# Can You Straighten Kinked Tubes?



## Jakerock (Mar 8, 2012)

I received my first bundle of 1842 and in a couple of sections it has some kinks in it...
Can this be reversed?

Thanks, Jake


----------



## newconvert (Dec 12, 2011)

it should not hurt the tubes?you should be able to tie them in knots without damage, it would hurt the integrity if they were pinched, if in doubt stretch them out! reversed? hmmm its only cosmetic, if your dissatisfied call the company and let them know.


----------



## Jakerock (Mar 8, 2012)

They arent real bad, just bendy!

"If in doubt, stretch them out." - very nice.


----------



## pop shot (Sep 29, 2011)

Doesn't really make a difference


----------



## mattardel (May 27, 2011)

I agree - once you put them on a frame and they are stretched back, the kinks make no difference. Most Chinese bands come bent from shipping.

(null)


----------



## Jakerock (Mar 8, 2012)

Yeah, thats all it is... bent from being bunched up during shipping.

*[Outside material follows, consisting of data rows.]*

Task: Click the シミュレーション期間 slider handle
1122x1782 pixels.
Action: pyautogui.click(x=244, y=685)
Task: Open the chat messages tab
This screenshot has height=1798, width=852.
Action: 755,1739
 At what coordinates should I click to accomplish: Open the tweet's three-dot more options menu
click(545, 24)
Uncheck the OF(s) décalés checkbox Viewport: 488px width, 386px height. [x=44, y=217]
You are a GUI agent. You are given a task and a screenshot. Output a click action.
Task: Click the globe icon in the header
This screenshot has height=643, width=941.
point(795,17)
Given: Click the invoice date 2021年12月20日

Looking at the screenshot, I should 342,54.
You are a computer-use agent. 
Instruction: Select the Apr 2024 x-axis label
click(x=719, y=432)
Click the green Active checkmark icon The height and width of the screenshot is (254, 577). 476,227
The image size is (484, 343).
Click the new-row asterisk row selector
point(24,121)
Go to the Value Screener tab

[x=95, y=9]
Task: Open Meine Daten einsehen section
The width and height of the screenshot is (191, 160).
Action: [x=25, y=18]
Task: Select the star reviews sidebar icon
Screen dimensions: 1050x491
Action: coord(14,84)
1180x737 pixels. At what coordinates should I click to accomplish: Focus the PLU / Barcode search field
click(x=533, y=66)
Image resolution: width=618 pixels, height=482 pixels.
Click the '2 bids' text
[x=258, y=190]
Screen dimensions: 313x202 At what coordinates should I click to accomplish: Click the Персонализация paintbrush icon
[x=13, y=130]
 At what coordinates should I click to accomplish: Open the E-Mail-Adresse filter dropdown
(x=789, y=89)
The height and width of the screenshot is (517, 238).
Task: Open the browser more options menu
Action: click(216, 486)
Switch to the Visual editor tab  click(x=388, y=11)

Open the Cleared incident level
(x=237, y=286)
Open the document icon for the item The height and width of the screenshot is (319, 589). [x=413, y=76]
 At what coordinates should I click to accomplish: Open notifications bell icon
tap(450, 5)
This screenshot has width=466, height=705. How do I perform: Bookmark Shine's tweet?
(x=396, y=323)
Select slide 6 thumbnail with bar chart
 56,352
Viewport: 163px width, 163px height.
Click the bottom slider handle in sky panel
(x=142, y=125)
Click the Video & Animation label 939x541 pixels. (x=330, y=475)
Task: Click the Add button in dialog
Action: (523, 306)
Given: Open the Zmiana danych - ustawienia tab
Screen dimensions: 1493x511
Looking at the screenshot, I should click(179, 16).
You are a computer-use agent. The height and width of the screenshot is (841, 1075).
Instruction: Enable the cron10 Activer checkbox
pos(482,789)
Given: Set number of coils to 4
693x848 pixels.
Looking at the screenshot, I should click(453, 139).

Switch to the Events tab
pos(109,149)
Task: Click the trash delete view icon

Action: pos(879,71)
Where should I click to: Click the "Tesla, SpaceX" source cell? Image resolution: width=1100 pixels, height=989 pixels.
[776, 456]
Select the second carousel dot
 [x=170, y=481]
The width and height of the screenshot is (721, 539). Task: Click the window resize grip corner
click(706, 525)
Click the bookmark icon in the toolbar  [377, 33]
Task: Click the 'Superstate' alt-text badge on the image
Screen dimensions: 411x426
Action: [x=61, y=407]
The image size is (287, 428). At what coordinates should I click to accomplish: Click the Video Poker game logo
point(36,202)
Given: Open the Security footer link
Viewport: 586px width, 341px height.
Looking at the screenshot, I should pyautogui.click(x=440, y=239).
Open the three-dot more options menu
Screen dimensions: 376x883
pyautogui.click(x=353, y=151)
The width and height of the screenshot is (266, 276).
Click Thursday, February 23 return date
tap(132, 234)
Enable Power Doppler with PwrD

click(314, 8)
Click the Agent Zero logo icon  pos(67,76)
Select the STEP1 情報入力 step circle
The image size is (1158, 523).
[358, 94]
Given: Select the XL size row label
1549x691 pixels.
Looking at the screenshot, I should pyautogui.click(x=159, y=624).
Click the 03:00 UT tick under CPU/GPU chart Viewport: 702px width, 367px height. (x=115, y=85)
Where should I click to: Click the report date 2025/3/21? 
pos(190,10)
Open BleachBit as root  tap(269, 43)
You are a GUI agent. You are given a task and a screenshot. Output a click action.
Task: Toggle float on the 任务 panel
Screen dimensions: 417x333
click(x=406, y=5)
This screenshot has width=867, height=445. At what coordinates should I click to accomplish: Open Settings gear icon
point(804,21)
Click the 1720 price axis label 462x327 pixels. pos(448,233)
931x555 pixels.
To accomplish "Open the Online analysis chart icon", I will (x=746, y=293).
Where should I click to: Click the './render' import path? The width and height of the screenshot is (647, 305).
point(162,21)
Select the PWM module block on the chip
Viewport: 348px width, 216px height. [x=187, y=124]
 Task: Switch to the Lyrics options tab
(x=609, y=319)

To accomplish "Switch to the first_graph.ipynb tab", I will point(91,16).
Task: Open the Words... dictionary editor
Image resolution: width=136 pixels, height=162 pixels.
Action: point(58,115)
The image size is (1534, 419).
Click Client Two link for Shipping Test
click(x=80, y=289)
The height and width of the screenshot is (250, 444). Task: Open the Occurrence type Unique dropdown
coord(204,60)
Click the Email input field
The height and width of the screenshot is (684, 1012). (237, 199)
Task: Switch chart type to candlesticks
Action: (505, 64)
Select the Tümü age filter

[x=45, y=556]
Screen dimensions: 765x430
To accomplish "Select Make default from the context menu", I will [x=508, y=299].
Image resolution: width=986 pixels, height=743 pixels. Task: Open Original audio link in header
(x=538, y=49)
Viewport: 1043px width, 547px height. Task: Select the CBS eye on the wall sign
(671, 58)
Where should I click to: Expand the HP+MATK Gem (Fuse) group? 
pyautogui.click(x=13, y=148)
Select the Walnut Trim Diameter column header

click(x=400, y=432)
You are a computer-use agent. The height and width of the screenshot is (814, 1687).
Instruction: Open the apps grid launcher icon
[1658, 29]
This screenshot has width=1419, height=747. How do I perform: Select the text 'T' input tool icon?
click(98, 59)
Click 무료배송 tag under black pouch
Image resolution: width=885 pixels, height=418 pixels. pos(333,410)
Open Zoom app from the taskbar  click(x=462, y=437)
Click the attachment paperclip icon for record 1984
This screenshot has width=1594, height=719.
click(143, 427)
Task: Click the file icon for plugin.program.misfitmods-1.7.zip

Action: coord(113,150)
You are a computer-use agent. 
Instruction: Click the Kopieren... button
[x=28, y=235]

They do eventually straighten out after awhile. I was making a new set for bareback (no frame) so would have been nice to have a straight piece to start with.
Small potatoes, but just curious.


----------



## AKLEIN (Jan 28, 2012)

I've got 2 original 1745 tubesets came together with my Dankung,
one was straight and the other one was curvy, both shoot the same.

Arne


----------



## Jakerock (Mar 8, 2012)

Sorry to drudge this up, but I have realized that as much I value the opinions here, I DO find using singled tube setups that have kinky tubes to be a bit of a drag...
So, if anyone has ideas I am all ears.

In the meantime, I am going to go with common sense and try to cut sections and hang them for a couple of days to see if they will straighten out.

Thanks shooters.


----------



## pop shot (Sep 29, 2011)

A drag meaning they shoot funny, or a drag like they tangle after shooting?


----------



## Jakerock (Mar 8, 2012)

Like they are bent. LOL.
(before they go on the device, been rolled and stored unskillfully)
Not such a big deal I guess, they straighten out after awhile I suppose.
I thought for sure there would be some insider knowledge...heh.


----------



## treefork (Feb 1, 2010)

Try gently applying heat to band set using hair dryer. Have sling held in place with a vise and tension applied to pouch and band set with another tube or band.Its like somebody is holding your sling for you. Now GENTLY apply heat. Remove from jig then pull and release band set several times to exercise bands. Make sure the cool down in proper position.Good Luck.


----------



## Ryan Wigglesworth (Sep 10, 2011)

I have never been able to reverse warps in tubing. Not thera tube blue and not even the medical tubing that comes with daisy and marksman slingshots :s GL! if you can figure it out tell us how! I remember hanging a hammer from one end and tacking it to the ceiling for weeks with no luck, tacked straight for a month or longer with no luck.


----------



## Sean (Nov 17, 2011)

I know it's one of the reasons Trumark tubes come packaged properly, straight so they are not kinked or bent, they feel it makes a
difference.
I bought some packaged/new Marksman tubes not long ago just to get my Christmas presents out quickly and was disappointed as
the tubes were 'really' bent out of shape and once attached to the catty's looked bloody awful so yeah I can see where there might
be some instances where it might be a 'drag.'


----------



## Jakerock (Mar 8, 2012)

treefork said:


> Try gently applying heat to band set using hair dryer. Have sling held in place with a vise and tension applied to pouch and band set with another tube or band.Its like somebody is holding your sling for you. Now GENTLY apply heat. Remove from jig then pull and release band set several times to exercise bands. Make sure the cool down in proper position.Good Luck.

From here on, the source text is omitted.